Fifty-Five Published Stories That the Database Thought Were Unpublished

Archive note: This incident occurred in the SoCalNomad development
environment on December 29, 2025. Identifiers and credentials have been
omitted.

The publishing pipeline appeared to have one pending story.

The database disagreed with WordPress.

Fifty-five story clusters contained a WordPress post identifier,
which meant a post had been created, but their editorial status still
said candidate or approved. They had crossed
the system boundary successfully and then failed to record the final
transition.

They were orphaned in an unusual sense: the public artifact existed,
but the internal workflow did not recognize what it had done.

The Dangerous Partial
Success

Distributed workflows rarely fail in one clean piece.

A publishing operation can perform several steps:

  1. Claim an assignment.
  2. Generate or validate content.
  3. Create a WordPress post.
  4. Store the returned post identifier.
  5. Mark the cluster published.
  6. Mark the assignment complete.
  7. Emit an event for downstream systems.

If step three succeeds and step five fails, retrying the whole
operation can create a duplicate post. If the workflow only checks the
internal status, the cluster still looks unpublished.

That was the shape of this incident. WordPress had accepted the
posts, but the local state machine had not reached its terminal
state.

The Evidence Was Already
There

The fix began with a simple invariant:

A cluster with a valid WordPress post identifier cannot honestly
remain an unpublished candidate.

The post identifier was stronger evidence than the stale status
field. It represented an acknowledgment from the external system.

After confirming the records, I reconciled the editorial state for
clusters that already contained post identifiers. The important part was
not the update statement. It was deciding which field represented
reality when two fields contradicted each other.

Blindly trusting the nominal status would have been wrong. Blindly
trusting any non-null identifier could also be wrong if posts had later
been deleted. Reconciliation needed to include verification against
WordPress or another durable publication log.

Why Transactions
Could Not Solve Everything

A database transaction can make local writes atomic. It cannot
include an ordinary WordPress REST request in the same transaction.

The workflow crossed two systems:

  • PostgreSQL tracked clusters and assignments.
  • WordPress created the public post.

There was no distributed transaction coordinator guaranteeing that
both committed together. The design therefore needed to tolerate partial
success.

The safer pattern was:

  1. Acquire a durable publication lock.
  2. Check whether a post identifier already exists.
  3. If it exists, verify and reconcile instead of posting again.
  4. If it does not exist, create the post with an idempotency strategy
    where possible.
  5. Persist the external identifier immediately.
  6. Advance remaining state transitions.
  7. Make every later step safe to retry.

The post identifier becomes a checkpoint, not merely metadata.

Orphans Were a Monitoring
Failure Too

The inconsistent records had accumulated because no routine query
treated them as an error condition.

Several checks should have existed:

  • Post identifier present while status is not published
  • Published status without a post identifier
  • Assignment marked complete while the cluster is not published
  • Assignment running beyond its expected duration
  • Multiple posts associated with one cluster
  • A publication event missing after a completed post

These are cross-field integrity checks. They catch failures that
individual workflow nodes cannot see.

The system already logged many events, but logs are not invariants. A
dashboard can show green executions while durable state quietly
diverges.

The Real Fix Was Idempotency

Correcting fifty-five rows repaired history. It did not prevent
recurrence.

The subsequent design added duplicate guards around assignments and
publication. Before creating a post, the Publishing Desk attempted to
claim the cluster and checked whether publication had already occurred.
A job processor could retry stalled assignments without assuming that
every previous step had failed.

That distinction is central:

  • A retryable workflow asks what has already succeeded.
  • A naive workflow assumes failure erased all prior effects.

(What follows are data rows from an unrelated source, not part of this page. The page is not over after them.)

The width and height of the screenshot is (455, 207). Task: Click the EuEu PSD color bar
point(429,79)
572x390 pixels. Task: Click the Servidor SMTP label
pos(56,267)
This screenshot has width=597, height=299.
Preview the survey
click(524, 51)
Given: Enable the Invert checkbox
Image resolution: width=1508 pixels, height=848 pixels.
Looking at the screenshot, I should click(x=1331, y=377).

External APIs make the second assumption dangerous.

What the Incident Changed

The investigation turned a vague publishing problem into a concrete
rule: public side effects must leave durable receipts, and those
receipts must participate in recovery.

The WordPress post identifier was not just a link. It was proof that
the system had crossed a point of no return.

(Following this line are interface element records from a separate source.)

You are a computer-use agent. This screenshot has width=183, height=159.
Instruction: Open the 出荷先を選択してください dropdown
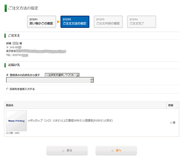[62, 75]
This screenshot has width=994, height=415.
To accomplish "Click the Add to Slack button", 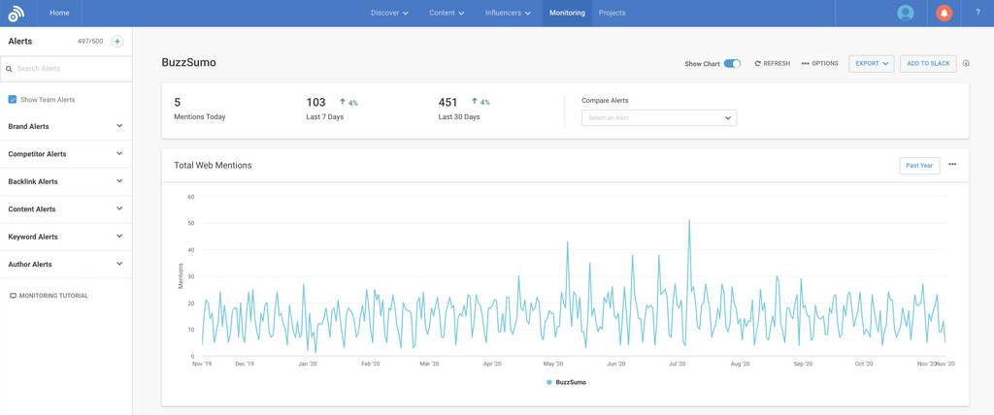I will click(x=928, y=64).
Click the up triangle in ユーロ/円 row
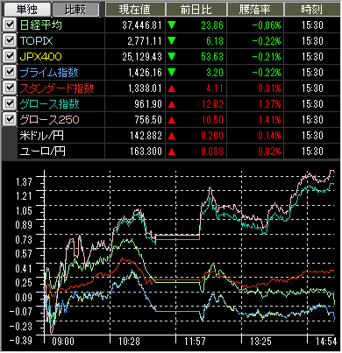This screenshot has height=353, width=342. [172, 152]
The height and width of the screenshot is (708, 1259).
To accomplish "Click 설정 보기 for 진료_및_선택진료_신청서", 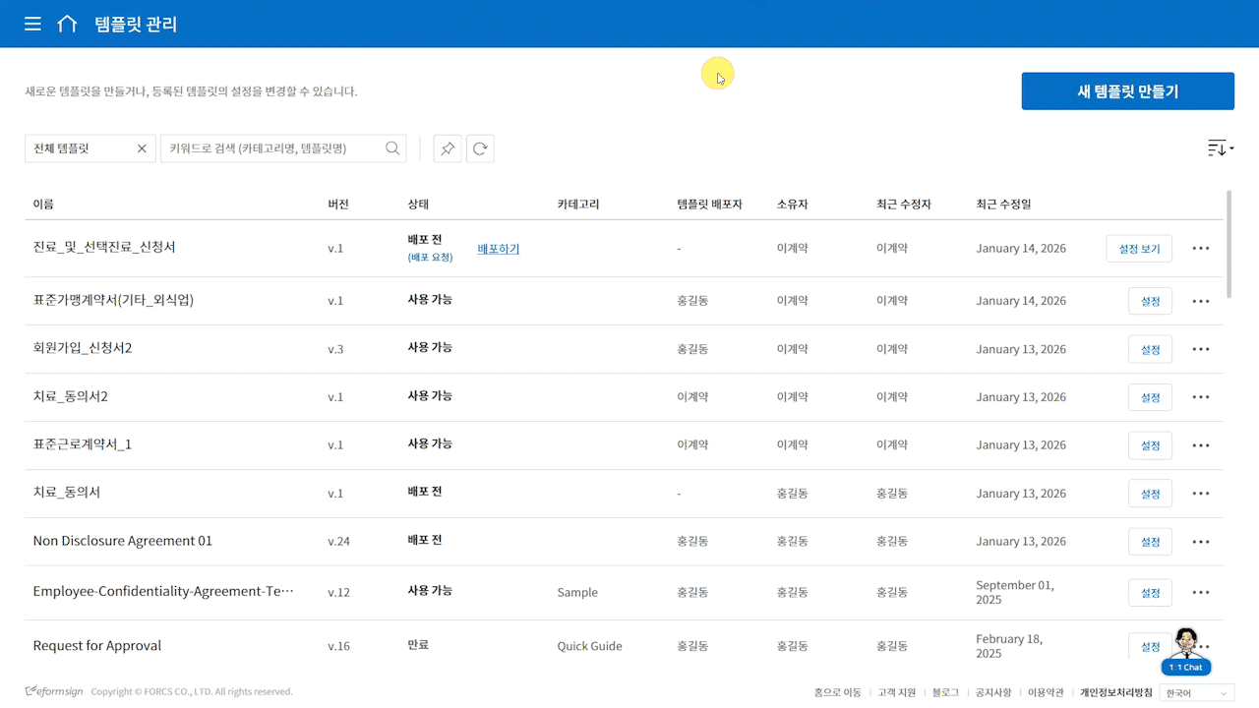I will [1139, 249].
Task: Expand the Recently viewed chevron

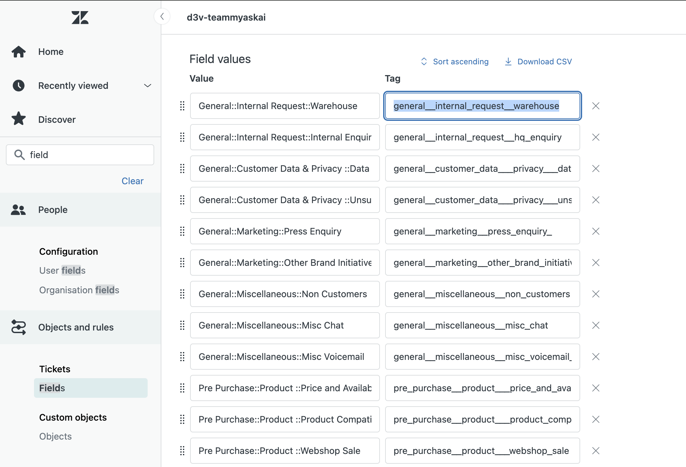Action: [148, 86]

Fifty-five inconsistent clusters looked like a data-cleanup task.
They were actually a design review. The system had been optimized for
the happy path and had no formal answer for “the post exists, but the
workflow did not finish.”

Once that question was explicit, the necessary controls became
obvious: locks, checkpoints, reconciliation queries, idempotent retries,
and alarms for impossible state combinations.